There are 'for-profit' charter boats and then there are 'not for-profit' charter boats. The latter catagory is for those that fish only for the tax writeoff. Some may find that hard to believe, but it's very true. I know at least one chater boat that cost more than 1.5mil and ran MAYBE 25 trips last year. That's a money maker for sure.
The guys that run 30+ knots for miles on end aren't in it to make a living. I saw one boat put over 300 gallons in the tank after a single trip last summer. That was $600+ for fuel on a $1,200 trip. That's not a money maker either...not for a 'for-profit' charter.
The real smart captains are the ones that run someone else's boat.
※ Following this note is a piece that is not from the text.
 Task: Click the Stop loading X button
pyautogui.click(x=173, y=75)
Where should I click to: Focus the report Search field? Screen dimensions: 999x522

LOL....now THAT'S a very true statement!
My point here is the big yacht builders would like everyone to think the only boat is a 3/4mil+ boat. It just isn't so & many backyard builders know that. Every 'small' builder I know is busy right now. People realize what a bargain they can get in the custom market right now if they deal with the right people. One of these 'bargain' builders has at least 10 boats going as we speak. I doubt the yacht builder on Core Creek can say the same. Not knocking his product...just saying there's more to boat building than boats with watermakers and open bridge deck air conditioners. [wink]
04-26-2005, 06:55 AM
The owner that I work for also lives on the boat during the summer and runs the boat to try to make money (retirement) so he needs the creature comforts. I'm just grateful that he's getting a new boat and not someone else's mess. The last boat was nice but the previous owners butchered everything including the wiring! 22 knots is slow when you’re dropping 350-400 gallons per trip!!! The new boat will cruise upper 20s for half the fuel!! I see you point on the Carolinas and wish I owned one myself, but it wouldn't fit his purpose. At this point he needs a turn key boat with the comforts, so he is ahead of the eight ball for a change. Besides, NOT MY MONEY!!!